The younger Surratt escaped to Canada, where he was hidden by a priest. Smuggled out of the country to England, Surratt was then given shelter in a Catholic Church in Liverpool.
And then he went to Rome and joined the pope’s army.
The Pontifical Zouave was a foreign legion of Catholics from around the world who promised to protect the last remaining bit of territory controlled by Pius.
Enlisting under an alias, Surratt was spotted by an old friend and reported to the U.S. Consul. When Pius was informed a suspected conspirator in the assassination of Lincoln was in his army, he was horrified and ordered his arrest.
But Surratt escaped, and was helped out of Italy by Garibaldi’s army, which was surrounding Rome.
The Italian nationalist thought helping Surratt would further poison the relationship between Pius and the United States, and he was right.

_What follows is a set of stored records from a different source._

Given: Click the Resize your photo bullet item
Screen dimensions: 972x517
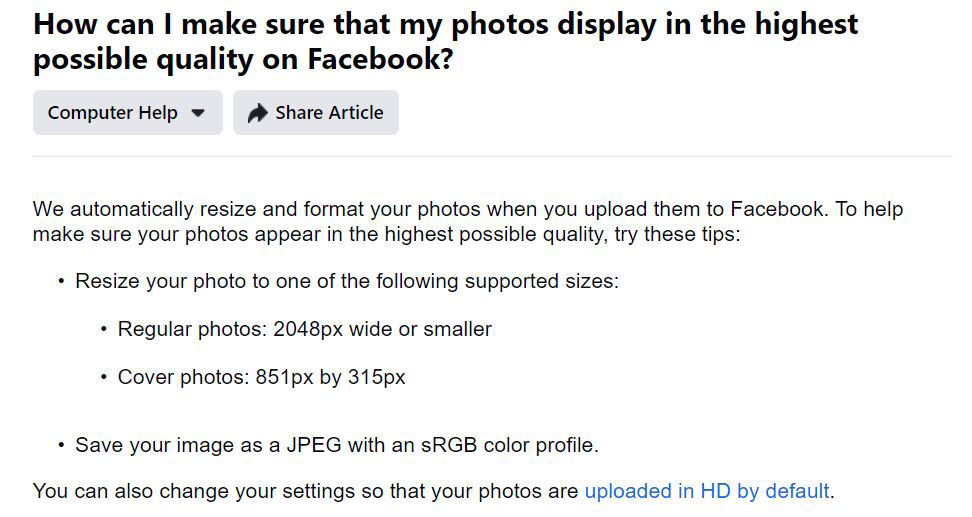Looking at the screenshot, I should [x=347, y=281].
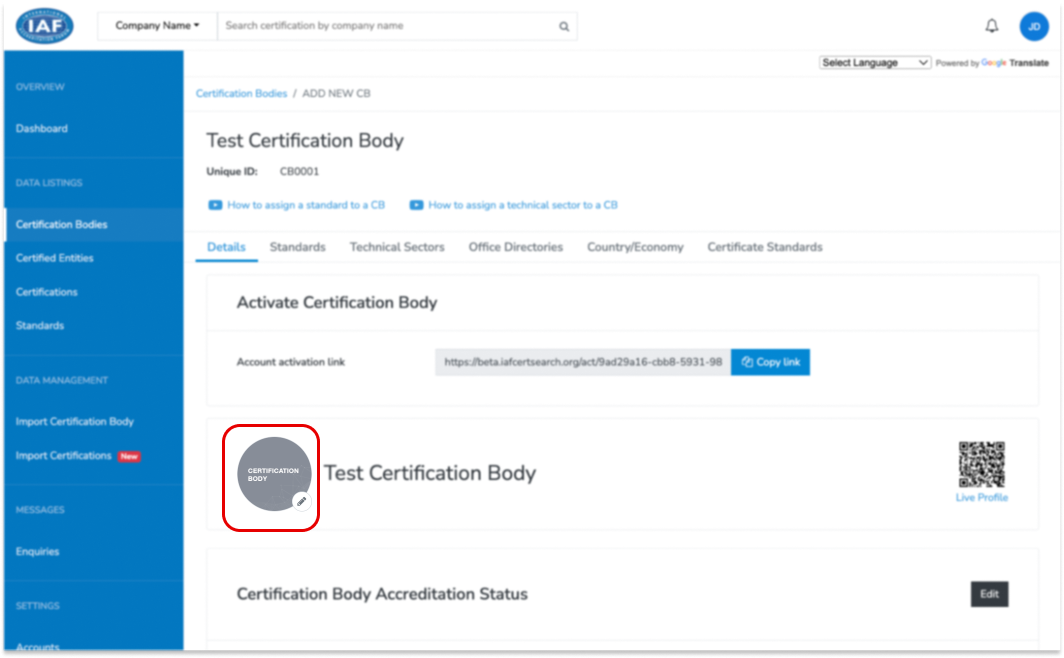Click the search magnifier icon
This screenshot has width=1064, height=658.
click(x=564, y=27)
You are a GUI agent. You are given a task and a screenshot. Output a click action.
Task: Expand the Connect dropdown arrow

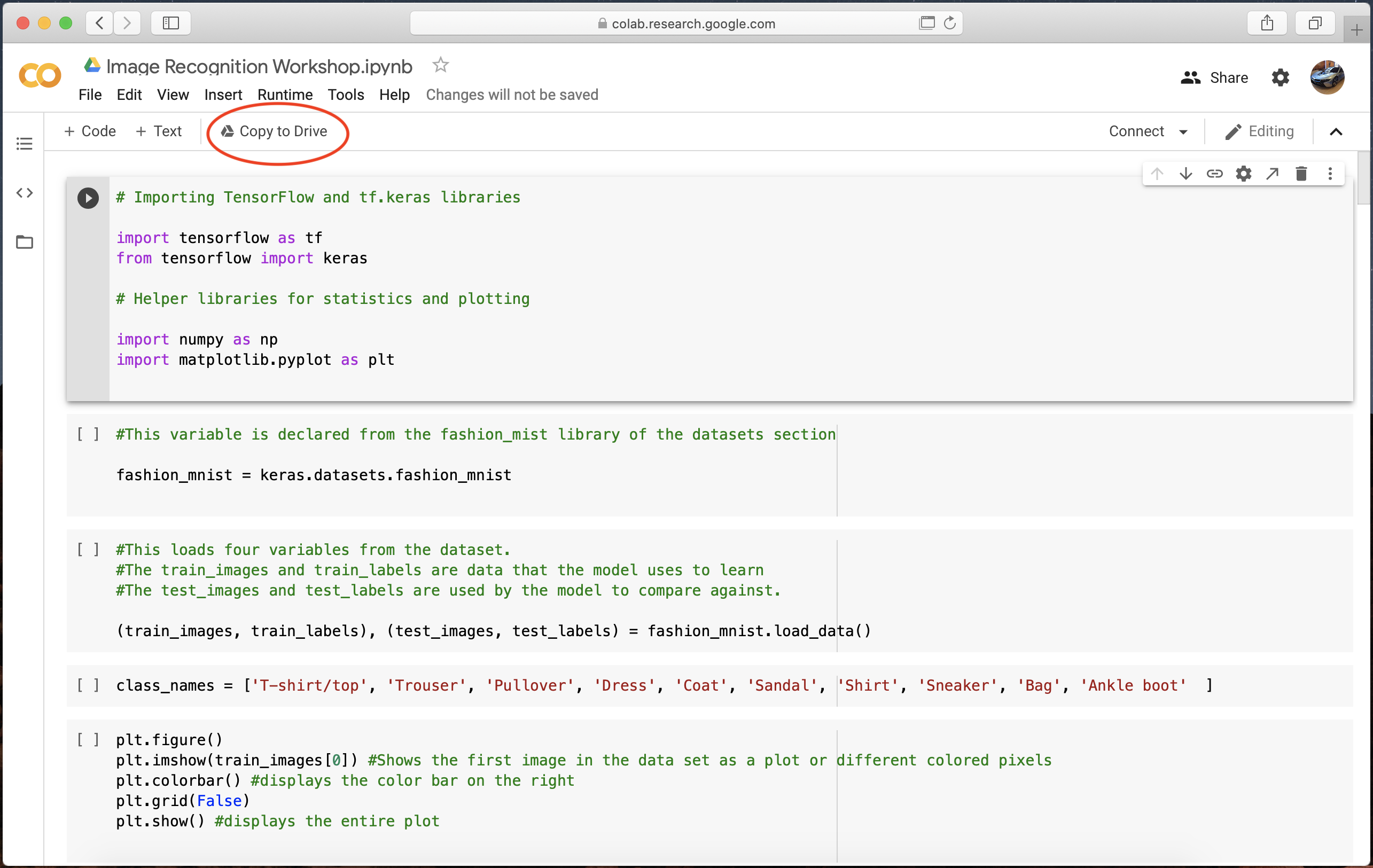1184,131
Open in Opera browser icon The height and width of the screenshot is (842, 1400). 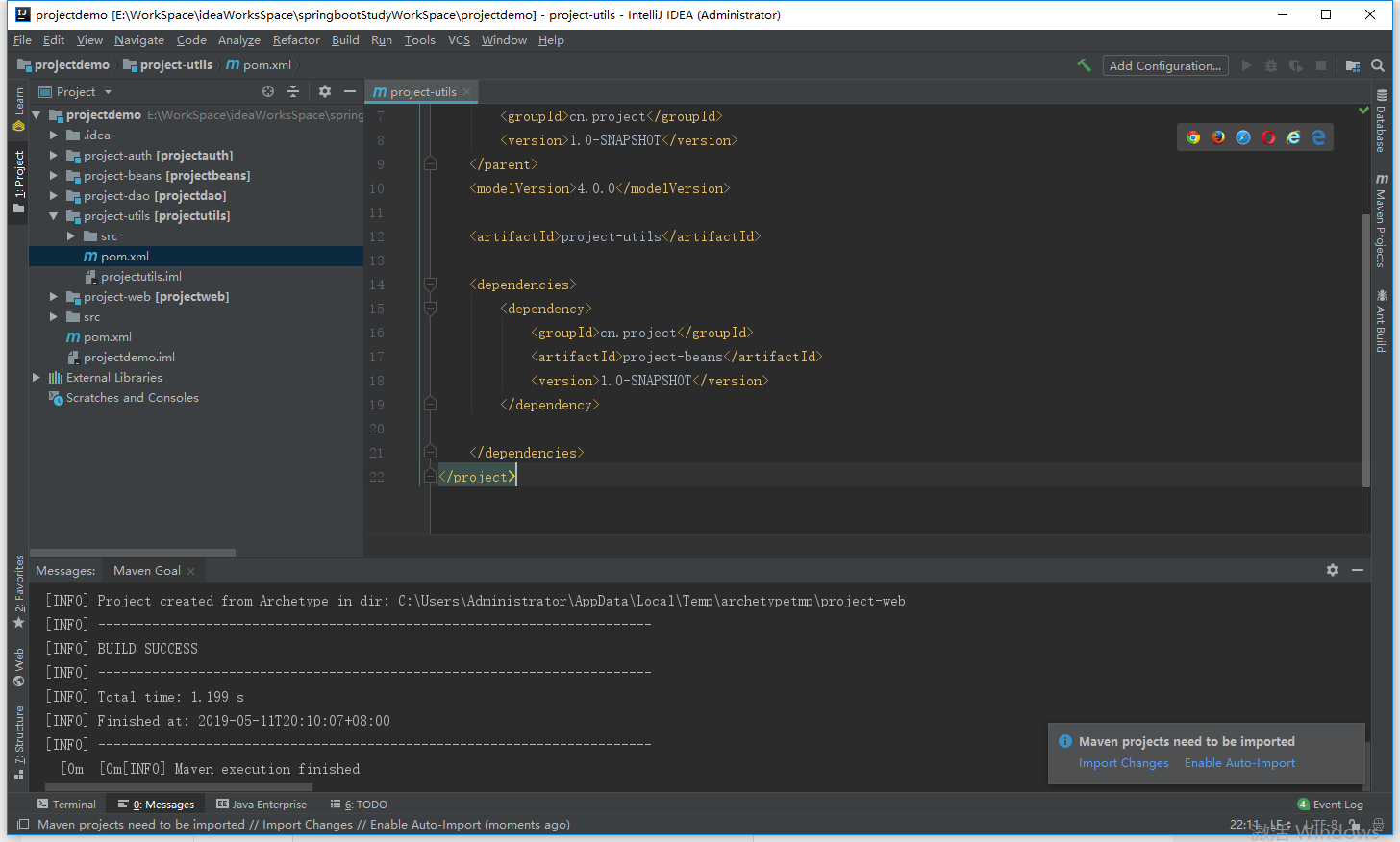(x=1268, y=137)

The United States Congress – angered over the letter to Davis and Surratt’s service in the pope’s army – passed a law in 1867 banning any future funding for United States diplomatic missions to the Vatican, a law which was on the books until the 1980s.
That day – February 28, 1867 – has to be considered the lowest point in relations between the United States and the Vatican.
Pius died in 1878, having been a “prisoner of the Vatican” since 1870, when the Kingdom of Italy finally conquered Rome.
The New York Times, in its obituary, said his pontificate removed “the last vestige of popular or democratic government…from the Catholic Church.”
It would take a lot for Francis and Trump to top that.
(Pius IX’s reputation survived all this – even his detractors spoke of his personal holiness – and he was beatified in the year 2000 by Pope John Paul II.)